§ Assignment
The entries shown below are to be printed in full, unaltered.

§ Materials provided
******
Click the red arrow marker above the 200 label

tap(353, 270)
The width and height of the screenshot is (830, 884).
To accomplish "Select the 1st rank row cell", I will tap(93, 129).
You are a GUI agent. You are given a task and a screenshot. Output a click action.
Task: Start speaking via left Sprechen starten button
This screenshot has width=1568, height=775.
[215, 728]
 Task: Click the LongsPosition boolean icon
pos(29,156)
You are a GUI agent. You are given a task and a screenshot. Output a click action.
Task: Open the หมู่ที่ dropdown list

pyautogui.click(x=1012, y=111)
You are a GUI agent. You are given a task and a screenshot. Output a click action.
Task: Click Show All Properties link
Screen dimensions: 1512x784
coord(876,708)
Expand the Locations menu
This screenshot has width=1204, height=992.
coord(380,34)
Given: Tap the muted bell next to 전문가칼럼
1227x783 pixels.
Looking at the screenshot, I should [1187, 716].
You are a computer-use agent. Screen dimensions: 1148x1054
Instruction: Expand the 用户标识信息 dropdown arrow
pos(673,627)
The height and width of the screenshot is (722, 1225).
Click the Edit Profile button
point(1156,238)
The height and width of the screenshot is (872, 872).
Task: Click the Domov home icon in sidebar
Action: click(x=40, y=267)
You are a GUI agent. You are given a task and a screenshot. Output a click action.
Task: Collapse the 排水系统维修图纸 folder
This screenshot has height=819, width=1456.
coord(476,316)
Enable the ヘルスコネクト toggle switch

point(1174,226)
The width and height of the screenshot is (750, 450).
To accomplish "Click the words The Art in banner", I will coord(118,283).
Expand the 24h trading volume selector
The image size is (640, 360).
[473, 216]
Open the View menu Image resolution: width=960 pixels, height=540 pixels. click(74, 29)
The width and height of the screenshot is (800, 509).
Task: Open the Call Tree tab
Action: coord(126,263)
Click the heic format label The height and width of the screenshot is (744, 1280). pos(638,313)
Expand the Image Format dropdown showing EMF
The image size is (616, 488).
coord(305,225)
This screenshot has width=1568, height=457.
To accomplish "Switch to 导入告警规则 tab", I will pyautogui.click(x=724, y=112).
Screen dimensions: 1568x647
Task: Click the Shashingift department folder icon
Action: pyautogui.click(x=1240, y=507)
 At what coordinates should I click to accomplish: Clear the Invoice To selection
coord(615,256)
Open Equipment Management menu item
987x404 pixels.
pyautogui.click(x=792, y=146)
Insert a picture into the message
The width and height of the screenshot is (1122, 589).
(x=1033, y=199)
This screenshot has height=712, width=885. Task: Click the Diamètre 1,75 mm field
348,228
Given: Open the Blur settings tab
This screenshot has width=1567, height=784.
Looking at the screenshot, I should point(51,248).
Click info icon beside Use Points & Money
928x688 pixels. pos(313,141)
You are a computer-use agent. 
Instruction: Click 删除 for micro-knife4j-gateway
******
§ Solution to the exercise
Click the red arrow marker above the 200 label

tap(353, 270)
The width and height of the screenshot is (830, 884).
To accomplish "Select the 1st rank row cell", I will tap(93, 129).
You are a GUI agent. You are given a task and a screenshot. Output a click action.
Task: Start speaking via left Sprechen starten button
This screenshot has width=1568, height=775.
[215, 728]
 Task: Click the LongsPosition boolean icon
pos(29,156)
You are a GUI agent. You are given a task and a screenshot. Output a click action.
Task: Open the หมู่ที่ dropdown list

pyautogui.click(x=1012, y=111)
You are a GUI agent. You are given a task and a screenshot. Output a click action.
Task: Click Show All Properties link
Screen dimensions: 1512x784
coord(876,708)
Expand the Locations menu
This screenshot has width=1204, height=992.
coord(380,34)
Given: Tap the muted bell next to 전문가칼럼
1227x783 pixels.
Looking at the screenshot, I should [1187, 716].
You are a computer-use agent. Screen dimensions: 1148x1054
Instruction: Expand the 用户标识信息 dropdown arrow
pos(673,627)
The height and width of the screenshot is (722, 1225).
Click the Edit Profile button
point(1156,238)
The height and width of the screenshot is (872, 872).
Task: Click the Domov home icon in sidebar
Action: click(x=40, y=267)
You are a GUI agent. You are given a task and a screenshot. Output a click action.
Task: Collapse the 排水系统维修图纸 folder
This screenshot has height=819, width=1456.
coord(476,316)
Enable the ヘルスコネクト toggle switch

point(1174,226)
The width and height of the screenshot is (750, 450).
To accomplish "Click the words The Art in banner", I will coord(118,283).
Expand the 24h trading volume selector
The image size is (640, 360).
[473, 216]
Open the View menu Image resolution: width=960 pixels, height=540 pixels. click(74, 29)
The width and height of the screenshot is (800, 509).
Task: Open the Call Tree tab
Action: coord(126,263)
Click the heic format label The height and width of the screenshot is (744, 1280). pos(638,313)
Expand the Image Format dropdown showing EMF
The image size is (616, 488).
coord(305,225)
This screenshot has width=1568, height=457.
To accomplish "Switch to 导入告警规则 tab", I will pyautogui.click(x=724, y=112).
Screen dimensions: 1568x647
Task: Click the Shashingift department folder icon
Action: pyautogui.click(x=1240, y=507)
 At what coordinates should I click to accomplish: Clear the Invoice To selection
coord(615,256)
Open Equipment Management menu item
987x404 pixels.
pyautogui.click(x=792, y=146)
Insert a picture into the message
The width and height of the screenshot is (1122, 589).
(x=1033, y=199)
This screenshot has height=712, width=885. Task: Click the Diamètre 1,75 mm field
348,228
Given: Open the Blur settings tab
This screenshot has width=1567, height=784.
Looking at the screenshot, I should point(51,248).
Click info icon beside Use Points & Money
928x688 pixels. pos(313,141)
You are a computer-use agent. 
Instruction: Click 删除 for micro-knife4j-gateway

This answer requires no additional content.